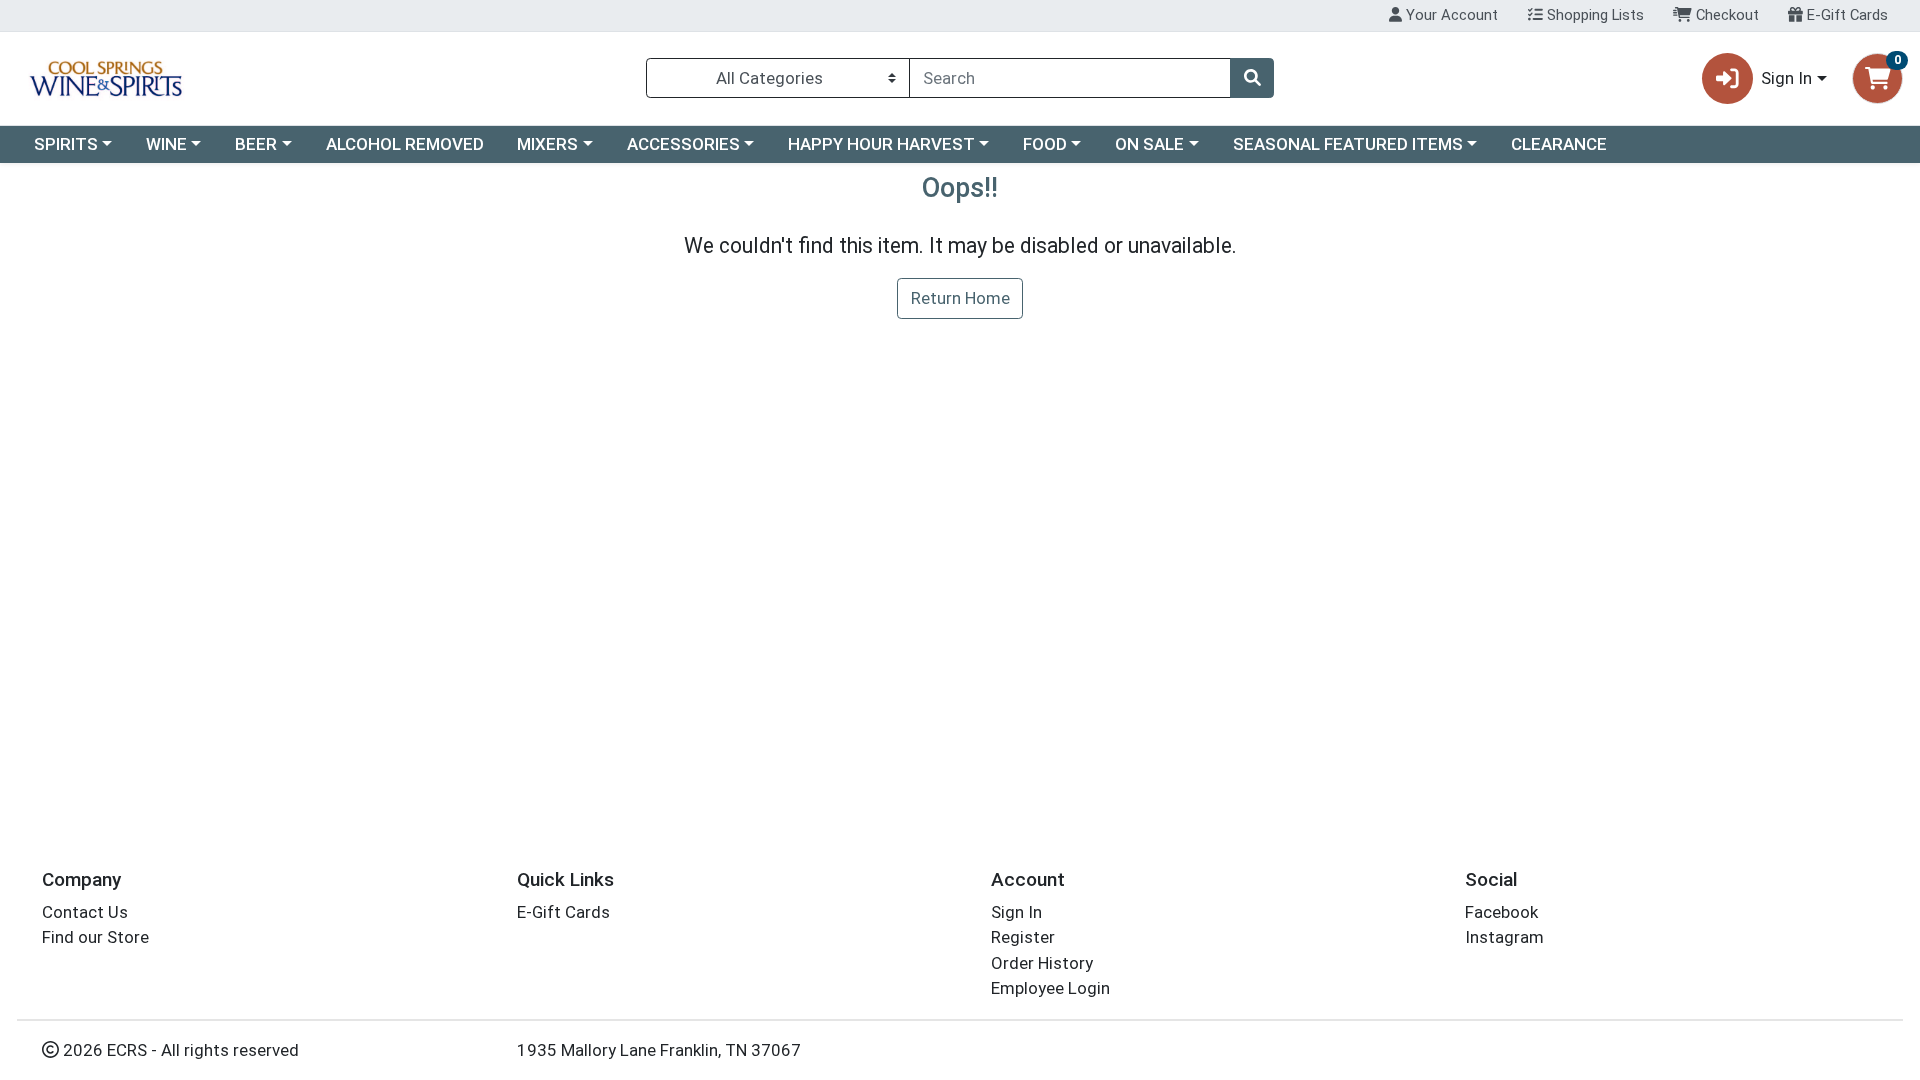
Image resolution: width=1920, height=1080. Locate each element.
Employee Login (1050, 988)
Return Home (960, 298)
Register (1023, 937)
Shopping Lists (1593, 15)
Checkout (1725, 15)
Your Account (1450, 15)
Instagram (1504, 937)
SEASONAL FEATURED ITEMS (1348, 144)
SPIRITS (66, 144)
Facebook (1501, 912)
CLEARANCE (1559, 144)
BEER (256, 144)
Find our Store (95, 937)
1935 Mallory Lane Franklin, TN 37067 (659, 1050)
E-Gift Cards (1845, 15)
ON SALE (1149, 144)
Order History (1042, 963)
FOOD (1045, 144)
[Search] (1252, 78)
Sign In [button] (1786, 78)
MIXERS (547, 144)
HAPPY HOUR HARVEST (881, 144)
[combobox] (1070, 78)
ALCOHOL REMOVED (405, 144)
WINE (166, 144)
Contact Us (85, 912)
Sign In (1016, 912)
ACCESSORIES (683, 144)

What the exercise asks
Output, and output only, the lines from the one containing "ALCOHOL REMOVED (405, 144)" through the last line of the data above.

Final answer
ALCOHOL REMOVED (405, 144)
WINE (166, 144)
Contact Us (85, 912)
Sign In (1016, 912)
ACCESSORIES (683, 144)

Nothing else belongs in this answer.